The first time we met, Simon Cross (the chaplain for an academy chain in Grimsby) recommended I read book about alternative communities by a man called Tobias Jones. We’d been talking about my plans to host a Conversation Dinner, which I’d envisaged as an opportunity for people to engage in a kind of radical conversation. The jump to talking about radical communities seemed natural.

I’ve got friends who grew up in communes, friends who live in squats, and friends who have taken me to festivals or places of pilgramage like Taize in France. There are people I have enormous respect for who have grown up in Quaker communities. Once every couple of years, some friends of mine take a group of their contemporaries to a farmhouse in France, and we live together for a few weeks in an experience that occasionally feels more like a social experiment than a holiday. And I spent two years living in London talking constantly about the cost of rent and the difficulties that are associated with that.
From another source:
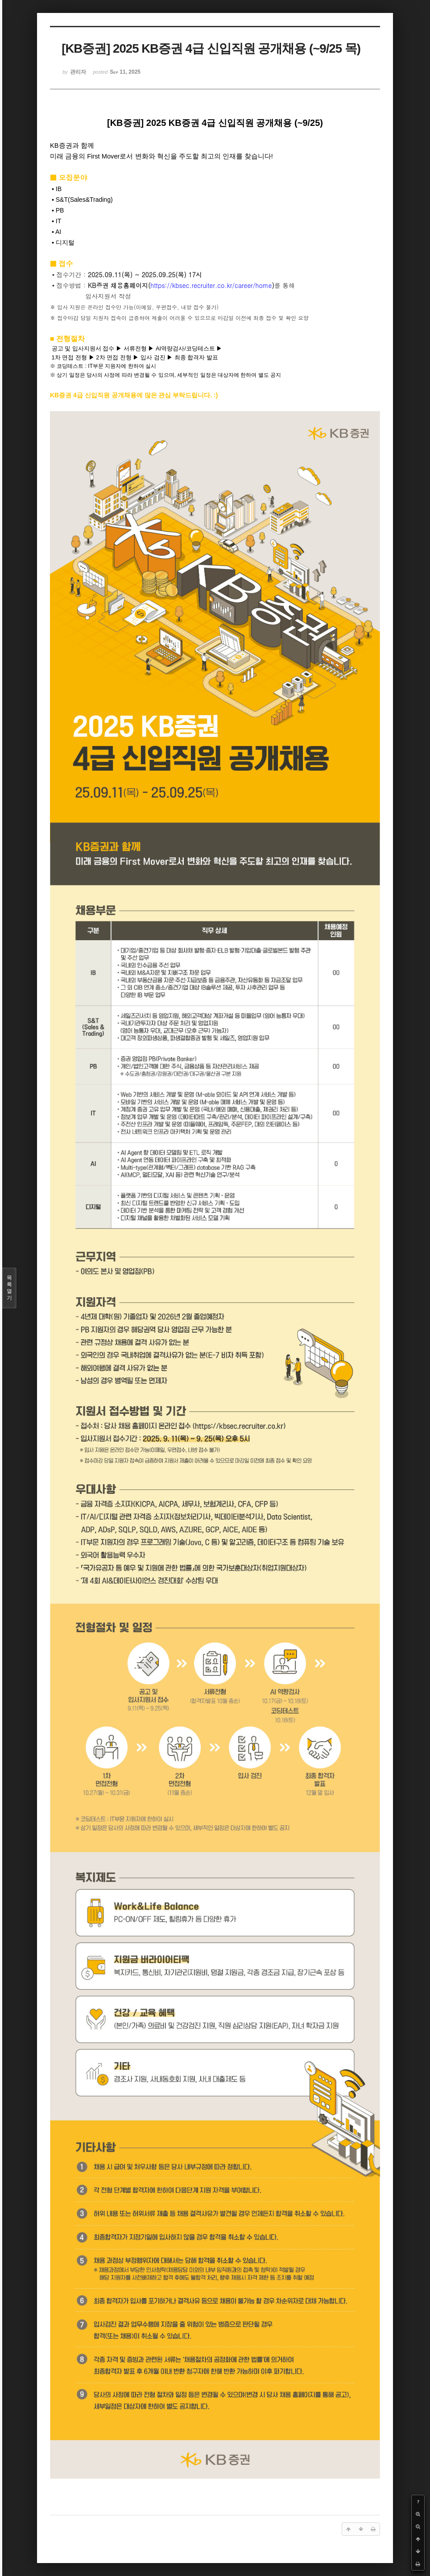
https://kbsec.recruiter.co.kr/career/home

I haven’t got my copy of ‘Utopian Dreams’ by Tobias Jones yet, but I plan to read it soon and I’ve been doing my research about it online. What I’ve found is a diverse network of alternative (or my preferred term, intentional) communities that range from communally-owned housing in city centres to farms that are run as a co-op and a place of refuge for people dealing with difficulties in their own life. Sometimes there are religious overtones; sometimes they are founded on old-school political vlaues. Some seem welcoming to all, others don’t. All of them exist. More and more, I think of them as real alternatives to the usual way of life of most people in this country.

I currently plan to spend at least a month working on a farm run by an intentional community. I haven’t worked out quite when I can do it yet, but I’m working on it, I’ve started to communicate with a few places that interest me, and I plan to use this page to keep myself organised and up-to-date.